== Try it ==
Go through the records and show each line where the word "label" occurs.

Dataset excerpts
#####

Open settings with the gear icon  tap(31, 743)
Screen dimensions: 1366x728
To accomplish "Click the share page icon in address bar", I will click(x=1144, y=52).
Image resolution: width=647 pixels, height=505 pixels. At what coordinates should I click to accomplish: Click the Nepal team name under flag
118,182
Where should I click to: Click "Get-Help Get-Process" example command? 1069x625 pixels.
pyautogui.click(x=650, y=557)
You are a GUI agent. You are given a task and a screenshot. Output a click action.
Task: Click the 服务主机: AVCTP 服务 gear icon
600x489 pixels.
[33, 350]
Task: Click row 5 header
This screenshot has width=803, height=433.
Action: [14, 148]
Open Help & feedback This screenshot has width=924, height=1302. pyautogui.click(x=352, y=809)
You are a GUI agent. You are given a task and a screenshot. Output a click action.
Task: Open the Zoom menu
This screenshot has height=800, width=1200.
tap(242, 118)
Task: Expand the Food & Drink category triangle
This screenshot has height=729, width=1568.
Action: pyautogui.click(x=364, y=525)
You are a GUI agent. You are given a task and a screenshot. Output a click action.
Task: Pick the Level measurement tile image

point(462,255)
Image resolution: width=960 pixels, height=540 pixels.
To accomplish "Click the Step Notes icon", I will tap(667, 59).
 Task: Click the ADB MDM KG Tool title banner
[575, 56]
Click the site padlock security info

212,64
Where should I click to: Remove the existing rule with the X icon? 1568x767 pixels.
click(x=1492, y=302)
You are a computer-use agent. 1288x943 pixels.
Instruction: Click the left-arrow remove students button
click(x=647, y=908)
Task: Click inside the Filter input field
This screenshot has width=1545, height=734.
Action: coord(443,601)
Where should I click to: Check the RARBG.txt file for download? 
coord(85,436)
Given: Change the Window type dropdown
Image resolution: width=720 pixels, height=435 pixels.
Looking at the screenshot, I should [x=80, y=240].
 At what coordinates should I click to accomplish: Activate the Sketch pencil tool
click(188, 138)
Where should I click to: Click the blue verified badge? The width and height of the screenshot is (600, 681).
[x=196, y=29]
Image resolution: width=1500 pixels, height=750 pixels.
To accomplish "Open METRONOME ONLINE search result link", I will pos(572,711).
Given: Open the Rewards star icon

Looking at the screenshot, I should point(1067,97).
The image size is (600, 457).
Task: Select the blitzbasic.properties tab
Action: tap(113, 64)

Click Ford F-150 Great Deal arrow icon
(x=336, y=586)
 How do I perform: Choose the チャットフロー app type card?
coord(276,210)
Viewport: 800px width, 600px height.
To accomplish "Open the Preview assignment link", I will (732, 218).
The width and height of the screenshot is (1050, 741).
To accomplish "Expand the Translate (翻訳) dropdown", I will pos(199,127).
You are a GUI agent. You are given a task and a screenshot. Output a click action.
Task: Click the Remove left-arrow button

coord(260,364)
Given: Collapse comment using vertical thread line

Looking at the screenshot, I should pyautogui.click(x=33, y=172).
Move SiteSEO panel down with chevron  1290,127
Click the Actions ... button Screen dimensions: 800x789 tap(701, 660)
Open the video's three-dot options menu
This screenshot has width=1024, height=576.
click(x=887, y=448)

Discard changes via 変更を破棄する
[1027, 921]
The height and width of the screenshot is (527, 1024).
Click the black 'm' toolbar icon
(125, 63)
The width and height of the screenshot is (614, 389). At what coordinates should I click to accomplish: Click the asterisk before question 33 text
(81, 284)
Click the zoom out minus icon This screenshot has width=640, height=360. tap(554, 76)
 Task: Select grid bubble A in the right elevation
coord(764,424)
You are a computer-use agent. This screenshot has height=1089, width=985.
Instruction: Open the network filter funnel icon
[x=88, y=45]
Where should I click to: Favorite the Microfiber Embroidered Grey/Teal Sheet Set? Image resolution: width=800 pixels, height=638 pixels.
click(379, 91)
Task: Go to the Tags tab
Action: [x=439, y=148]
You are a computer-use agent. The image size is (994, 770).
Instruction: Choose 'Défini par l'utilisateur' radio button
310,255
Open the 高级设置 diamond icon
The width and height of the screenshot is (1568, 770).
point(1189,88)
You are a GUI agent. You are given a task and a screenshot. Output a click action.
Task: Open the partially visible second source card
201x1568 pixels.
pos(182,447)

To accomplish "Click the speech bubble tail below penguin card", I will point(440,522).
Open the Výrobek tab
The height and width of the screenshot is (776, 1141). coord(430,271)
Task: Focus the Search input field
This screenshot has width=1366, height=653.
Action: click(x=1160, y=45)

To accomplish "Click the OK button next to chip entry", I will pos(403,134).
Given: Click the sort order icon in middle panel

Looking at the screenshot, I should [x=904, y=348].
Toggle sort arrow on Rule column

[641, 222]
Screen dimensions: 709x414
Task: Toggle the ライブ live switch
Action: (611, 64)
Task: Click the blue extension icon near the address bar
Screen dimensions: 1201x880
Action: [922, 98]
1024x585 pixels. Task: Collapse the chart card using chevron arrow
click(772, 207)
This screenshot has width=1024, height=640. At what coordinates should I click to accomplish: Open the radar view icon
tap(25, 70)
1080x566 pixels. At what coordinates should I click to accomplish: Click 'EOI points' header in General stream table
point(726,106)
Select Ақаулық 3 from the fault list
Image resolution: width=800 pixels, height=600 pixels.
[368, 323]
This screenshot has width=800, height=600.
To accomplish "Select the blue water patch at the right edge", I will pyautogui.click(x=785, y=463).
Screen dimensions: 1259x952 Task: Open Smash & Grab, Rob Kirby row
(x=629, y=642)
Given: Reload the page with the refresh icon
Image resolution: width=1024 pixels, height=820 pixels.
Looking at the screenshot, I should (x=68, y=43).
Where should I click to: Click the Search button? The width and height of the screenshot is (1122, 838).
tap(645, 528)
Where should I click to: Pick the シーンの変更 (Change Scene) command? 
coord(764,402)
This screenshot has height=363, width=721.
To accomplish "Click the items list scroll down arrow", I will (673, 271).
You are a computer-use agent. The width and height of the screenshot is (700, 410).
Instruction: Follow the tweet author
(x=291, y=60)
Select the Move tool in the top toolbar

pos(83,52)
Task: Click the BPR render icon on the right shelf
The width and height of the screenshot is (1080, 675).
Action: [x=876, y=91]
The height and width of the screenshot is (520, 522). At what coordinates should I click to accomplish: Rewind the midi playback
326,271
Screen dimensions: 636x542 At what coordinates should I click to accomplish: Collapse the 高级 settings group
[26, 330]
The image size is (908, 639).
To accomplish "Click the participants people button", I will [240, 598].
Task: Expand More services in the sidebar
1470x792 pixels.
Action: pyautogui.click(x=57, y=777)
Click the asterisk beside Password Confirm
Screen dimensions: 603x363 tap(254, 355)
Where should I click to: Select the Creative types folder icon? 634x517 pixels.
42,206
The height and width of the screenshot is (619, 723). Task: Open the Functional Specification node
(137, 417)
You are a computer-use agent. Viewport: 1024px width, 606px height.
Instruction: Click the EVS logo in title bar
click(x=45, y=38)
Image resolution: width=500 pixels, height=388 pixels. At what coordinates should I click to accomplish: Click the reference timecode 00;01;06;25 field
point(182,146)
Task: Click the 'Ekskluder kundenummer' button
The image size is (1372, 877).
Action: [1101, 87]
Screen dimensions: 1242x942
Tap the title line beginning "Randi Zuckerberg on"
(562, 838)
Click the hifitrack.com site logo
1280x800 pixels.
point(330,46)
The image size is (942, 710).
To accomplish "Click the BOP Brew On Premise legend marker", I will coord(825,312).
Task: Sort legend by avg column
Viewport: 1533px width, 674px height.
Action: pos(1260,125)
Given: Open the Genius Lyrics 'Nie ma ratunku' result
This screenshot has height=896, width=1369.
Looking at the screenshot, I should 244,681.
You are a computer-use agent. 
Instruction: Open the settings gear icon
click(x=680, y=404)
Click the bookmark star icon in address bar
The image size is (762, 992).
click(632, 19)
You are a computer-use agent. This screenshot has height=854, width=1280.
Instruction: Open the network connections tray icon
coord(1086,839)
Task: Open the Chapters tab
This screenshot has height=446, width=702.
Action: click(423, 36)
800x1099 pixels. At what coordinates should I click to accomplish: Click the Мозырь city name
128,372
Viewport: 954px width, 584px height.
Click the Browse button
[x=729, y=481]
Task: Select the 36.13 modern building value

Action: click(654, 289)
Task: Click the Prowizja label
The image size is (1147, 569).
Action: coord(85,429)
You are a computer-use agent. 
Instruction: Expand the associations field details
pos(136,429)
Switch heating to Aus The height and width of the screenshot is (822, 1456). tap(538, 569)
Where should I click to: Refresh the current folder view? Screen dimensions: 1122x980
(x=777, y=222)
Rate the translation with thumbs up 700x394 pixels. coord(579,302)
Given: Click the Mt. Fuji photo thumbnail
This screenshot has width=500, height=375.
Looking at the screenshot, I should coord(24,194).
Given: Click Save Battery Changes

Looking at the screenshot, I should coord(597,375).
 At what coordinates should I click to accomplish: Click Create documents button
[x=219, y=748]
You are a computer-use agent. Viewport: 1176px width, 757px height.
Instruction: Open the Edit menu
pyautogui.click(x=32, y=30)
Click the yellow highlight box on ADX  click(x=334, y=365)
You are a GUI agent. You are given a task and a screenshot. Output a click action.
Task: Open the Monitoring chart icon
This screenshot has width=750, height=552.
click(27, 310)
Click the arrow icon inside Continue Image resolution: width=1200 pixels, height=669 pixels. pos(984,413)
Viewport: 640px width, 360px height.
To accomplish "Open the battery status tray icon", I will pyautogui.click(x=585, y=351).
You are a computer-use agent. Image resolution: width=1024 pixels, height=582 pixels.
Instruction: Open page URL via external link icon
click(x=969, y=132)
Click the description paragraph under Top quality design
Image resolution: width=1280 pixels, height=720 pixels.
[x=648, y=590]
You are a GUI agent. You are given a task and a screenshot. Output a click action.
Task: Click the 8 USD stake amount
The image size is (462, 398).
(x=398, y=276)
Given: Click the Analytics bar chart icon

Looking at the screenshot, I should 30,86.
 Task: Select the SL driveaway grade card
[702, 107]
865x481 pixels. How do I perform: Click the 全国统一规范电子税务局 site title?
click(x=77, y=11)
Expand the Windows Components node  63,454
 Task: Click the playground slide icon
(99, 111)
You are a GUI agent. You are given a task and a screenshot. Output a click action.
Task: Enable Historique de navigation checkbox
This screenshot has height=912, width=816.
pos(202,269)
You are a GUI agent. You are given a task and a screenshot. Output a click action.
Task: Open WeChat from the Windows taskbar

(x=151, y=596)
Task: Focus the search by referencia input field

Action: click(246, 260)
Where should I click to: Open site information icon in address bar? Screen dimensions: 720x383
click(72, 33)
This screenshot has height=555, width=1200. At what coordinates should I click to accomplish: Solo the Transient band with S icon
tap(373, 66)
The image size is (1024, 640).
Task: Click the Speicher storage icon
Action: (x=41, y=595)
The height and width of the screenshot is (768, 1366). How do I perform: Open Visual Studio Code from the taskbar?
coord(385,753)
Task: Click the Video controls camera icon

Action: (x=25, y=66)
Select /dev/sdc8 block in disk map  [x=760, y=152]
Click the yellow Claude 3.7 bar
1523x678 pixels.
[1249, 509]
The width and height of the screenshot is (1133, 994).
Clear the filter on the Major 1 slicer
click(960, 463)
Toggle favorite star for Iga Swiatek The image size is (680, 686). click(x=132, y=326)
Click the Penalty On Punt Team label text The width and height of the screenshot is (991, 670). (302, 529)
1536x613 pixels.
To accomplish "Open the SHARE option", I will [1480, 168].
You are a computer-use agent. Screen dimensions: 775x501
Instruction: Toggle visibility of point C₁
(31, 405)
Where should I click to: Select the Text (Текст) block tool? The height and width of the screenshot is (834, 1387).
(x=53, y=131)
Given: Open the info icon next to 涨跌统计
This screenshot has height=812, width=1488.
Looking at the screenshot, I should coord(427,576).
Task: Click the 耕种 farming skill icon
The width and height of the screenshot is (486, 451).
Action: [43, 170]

#####

== Task response ==
Task: Click the Prowizja label
Click the Penalty On Punt Team label text The width and height of the screenshot is (991, 670). (302, 529)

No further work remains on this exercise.